Vanunu recently criticised an official visit to Israel by Mohammed ElBaradei Head of the UN nuclear watchdog the IAEA. “I am very disappointed in Mr. ElBaradei,” he said, “because I expected him to go and inspect the Dimona reactor…the job of Mr. ElBaradei is to go and see if what I said…if it’s true”.

Few experts have ever disbelieved Vanunu’s revelations, backed up with photographs, and yet Israel has never admitted that it has a nuclear weapons programme, let alone a stockpile of up to 200 nuclear warheads – the world’s fifth largest cache.

A 1997 Jane’s Intelligence Review report suggests Israel has over 400 thermonuclear and nuclear weapons. As for delivery systems, Israel is said to have Jericho missiles with ranges up to 1,500 km, while the Shavit satellite launch vehicle is capable of conversion into an intercontinental ballistic missile with a 7,800 km range.

Thanks to people of conscience like Mordechai Vanunu and following the spotlight on Iraq’s non-existent nuclear weapons, the world’s WMD focus is fixed firmly on Israel for the first time. This international scrutiny has prompted Israel’s Atomic Energy Commission to publish photographs of the country’s Dimona and Nahal Sorek reactors for the first time.

U.S. Turns A Blind Eye

So why have a succession of American governments been seemingly unconcerned about Israeli nukes? Israel is the only democracy in the Middle East and shares our values, say a chorus of U.S. leaders, who believe Israel can be trusted not to use them. But can it?

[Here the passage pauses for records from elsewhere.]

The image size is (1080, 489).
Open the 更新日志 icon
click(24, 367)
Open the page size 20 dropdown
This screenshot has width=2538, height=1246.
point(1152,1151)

According to numerous reports Israel came close to unleashing nuclear weapons during the 1973 war. Time magazine reported the then Israeli Defence Minister Moshe Dayan as saying: “This is the end of the “third temple” with “temple” being the code word for nuclear weapons. A story put out by the Israelis – no doubt as a deterrent – describes nuclear missiles having been pointed at Damascus and Cairo at the time. We should also recall that Israel remained on nuclear alert during the 1991 Gulf War.

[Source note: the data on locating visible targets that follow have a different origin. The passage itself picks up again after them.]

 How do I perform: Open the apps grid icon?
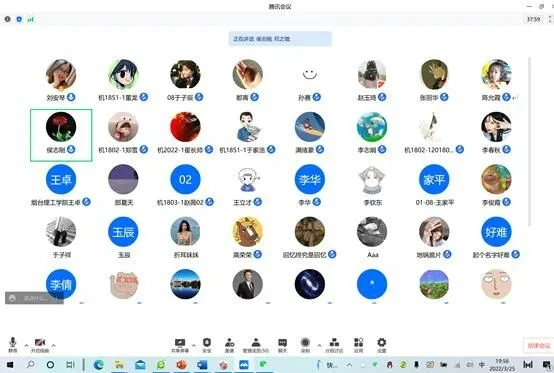[359, 345]
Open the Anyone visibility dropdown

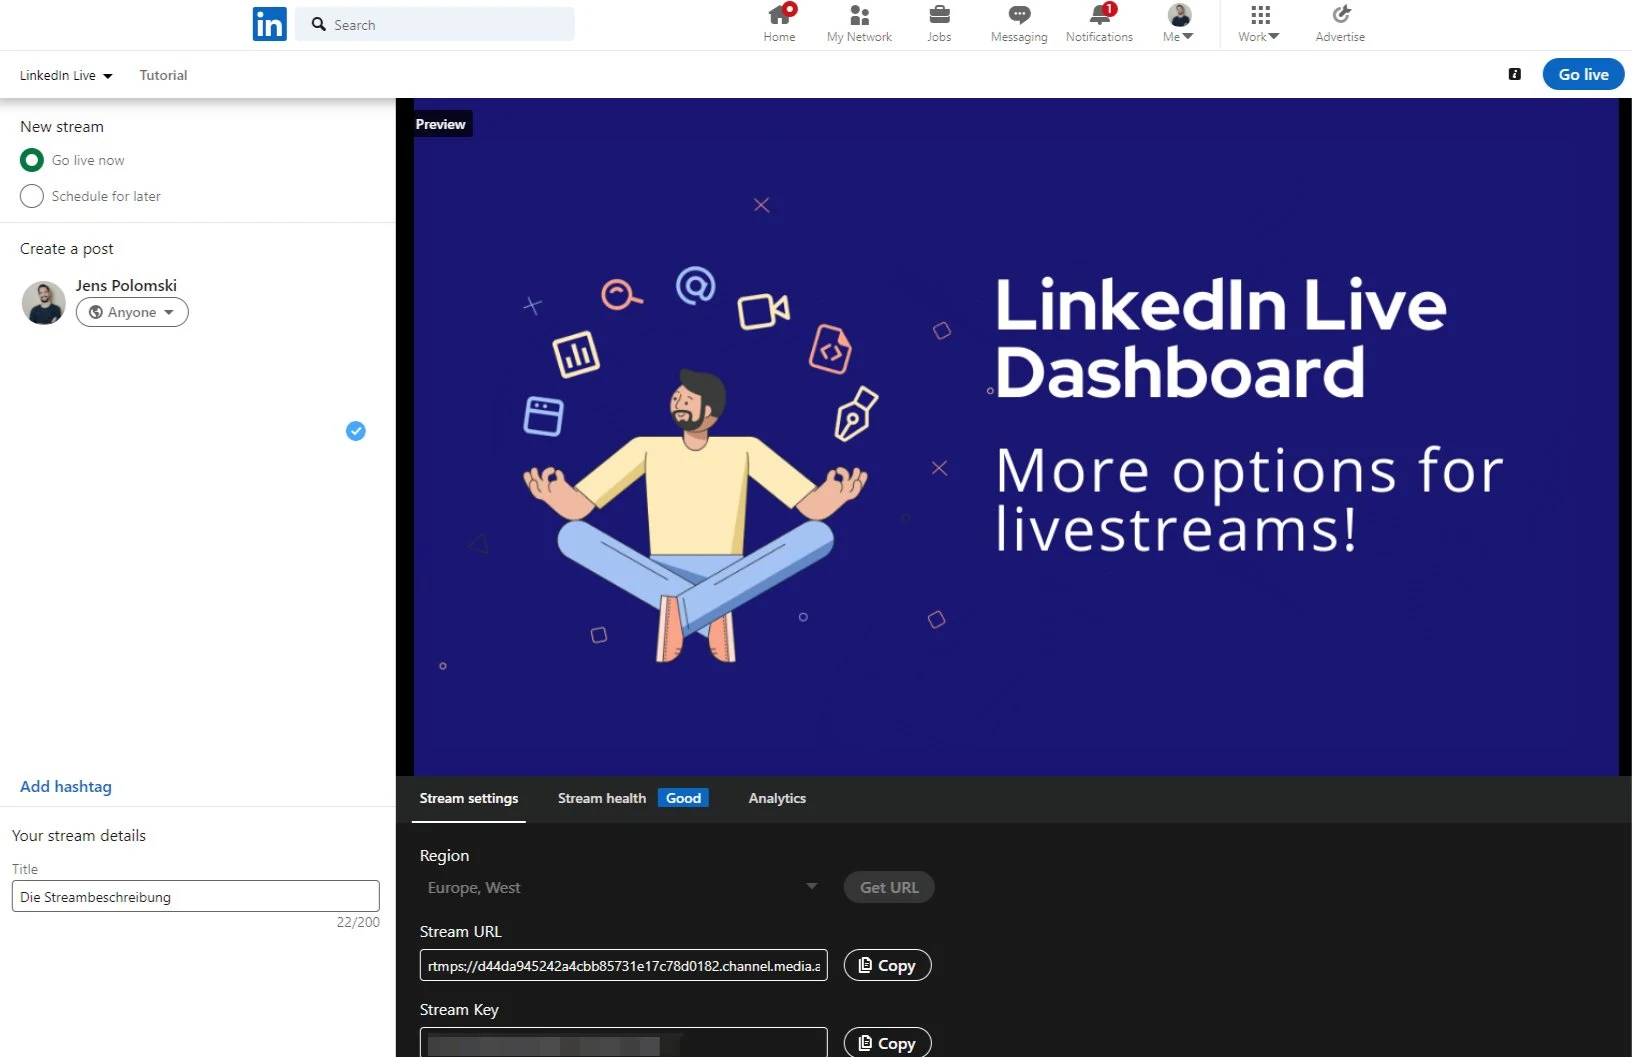131,312
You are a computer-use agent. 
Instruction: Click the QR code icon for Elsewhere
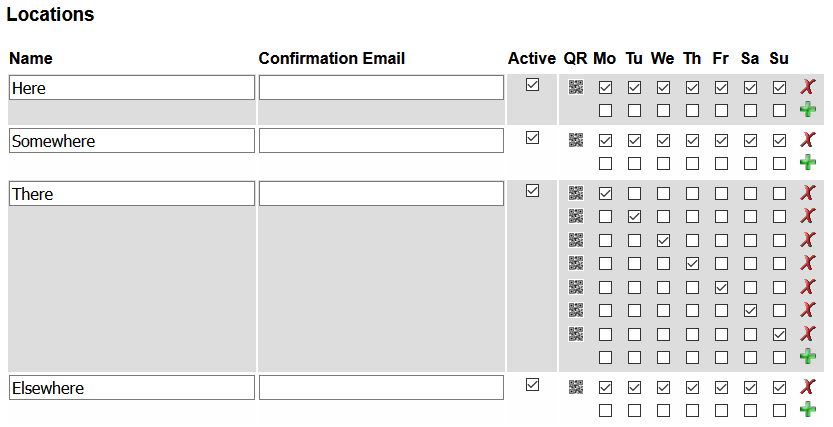(576, 386)
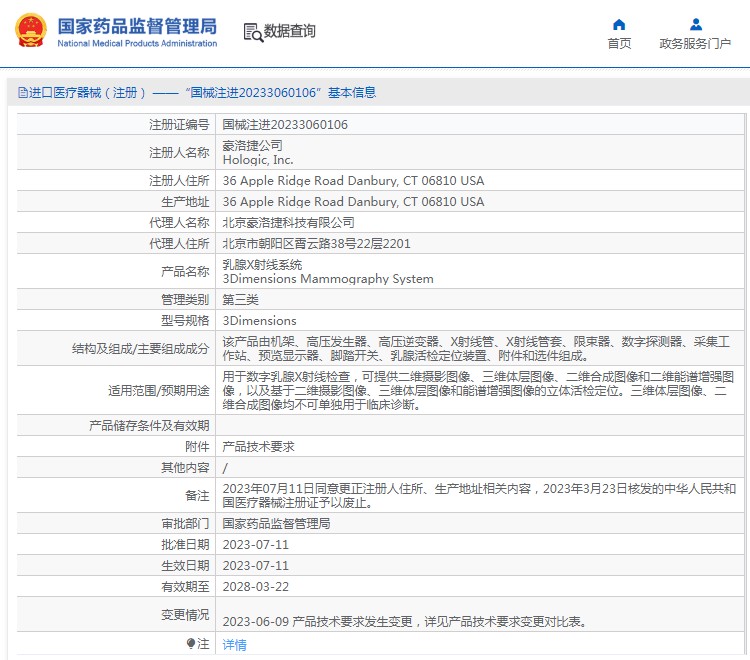Open the 详情 link
Viewport: 750px width, 660px height.
click(x=234, y=645)
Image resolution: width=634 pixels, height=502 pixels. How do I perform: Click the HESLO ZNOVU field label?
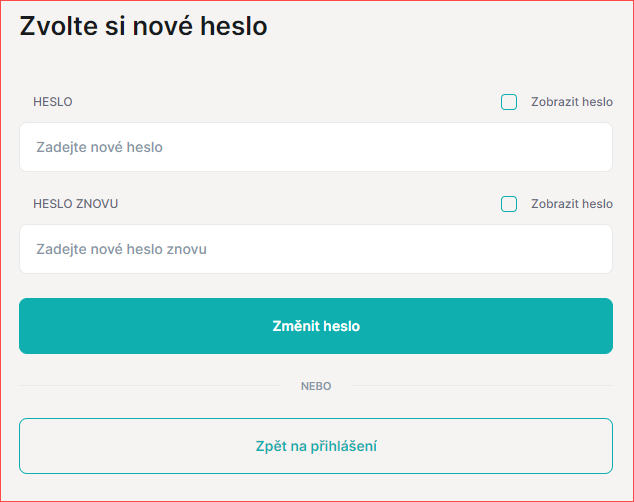click(76, 204)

One thing is for sure. The more the U.S. and its allies sabre rattle about Iranian and North Korean nuclear programs the more Israel will squirm.

Israel is the regional threat and as long as it remains so, other nations will seek a nuclear parity with the full moral right to do so, when the world will become an even more dangerous place.

Vanunu has lost 18 prime years of his life but there is no doubt that if he had the chance he would do it all over again. “There is no regret,” he said, “only satisfaction that I succeeded in doing it. From the beginning it was clear for me that I did the right thing, that I followed my conscience. I did it for peace. I have the full right to inform the world that the Israeli government was cheating and lying [concerning the existence of its nuclear weapons program].”

Did Mordechai Vanunu do the right thing? Is he a hero or is he a traitor to his country? It’s your call.